Being a new educator is exciting, joyful, and also very challenging.

Your college and student teaching experiences, along with your involvement in NEA Aspiring Educators, are the first building blocks toward a long and successful career. Maybe you’ve already aced your college courses, knocked student teaching out the park, or built a strong AE chapter. And when you head into your first full-time job, you’re likely to find great fulfillment in your work. You should also expect some moments of confusion and turmoil as you go through your teaching life cycle.

As an NEA member, after you graduate, you’ll have a support system in place to help you grow professionally and navigate the different stages of your career. Here’s what to expect—and what to do when you face the unexpected—as you walk into your first classroom and beyond.

In College: NEA Supports Young Educators

Build a Professional Network: The first step of your teaching journey starts now, through your AE chapter.
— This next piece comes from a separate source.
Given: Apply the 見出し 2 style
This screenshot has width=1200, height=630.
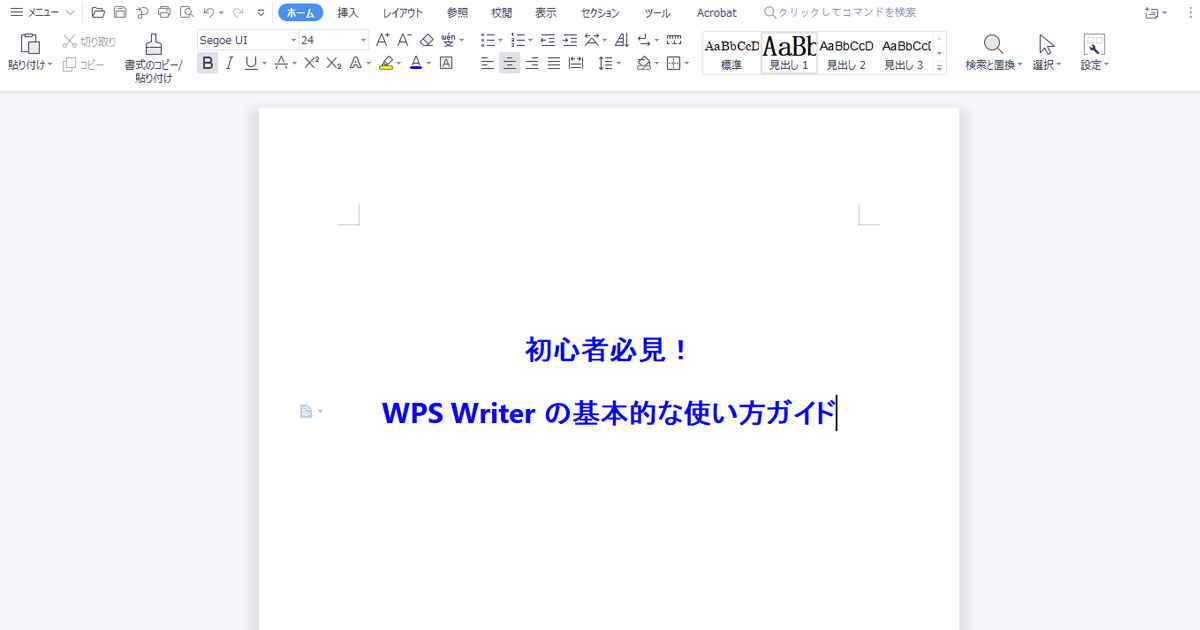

It’s more than a cool club on campus and a source of liability insurance. It’s also a professional organization that’s connected to your state association—called a union in many states—and the 3 million member NEA. Through your campus chapter, you reap the benefits of membership, including access to workshops that boost your teaching skills and opportunities to meet other AE members.

Make Strong Connections: Your campus chapter’s connection with the state association means you can meet practicing classroom teachers who will help you feel more comfortable as a future educator. Most state associations have groups of early career educators that directly support Aspiring Educators. For example, Ohio’s New Educators—an arm of the Ohio Education Association—has a mentorship program that will pair an aspiring educator with a “buddy” who provides job-prep support, coaching, and access to conferences and retreats. Check with your state student organizer or look in your new teacher handbook to learn more.

Get Help with Your Job Search: When considering where to work, call the local association to learn more about a school district and the wider community. The local staff can also advise you about the right questions to ask to find out what a job offers you: Do you have a mentor through the district? What professional learning opportunities are available to you? What are the choices within your pay scale? What are the retention rates for new teachers in the district or school? And the list goes on.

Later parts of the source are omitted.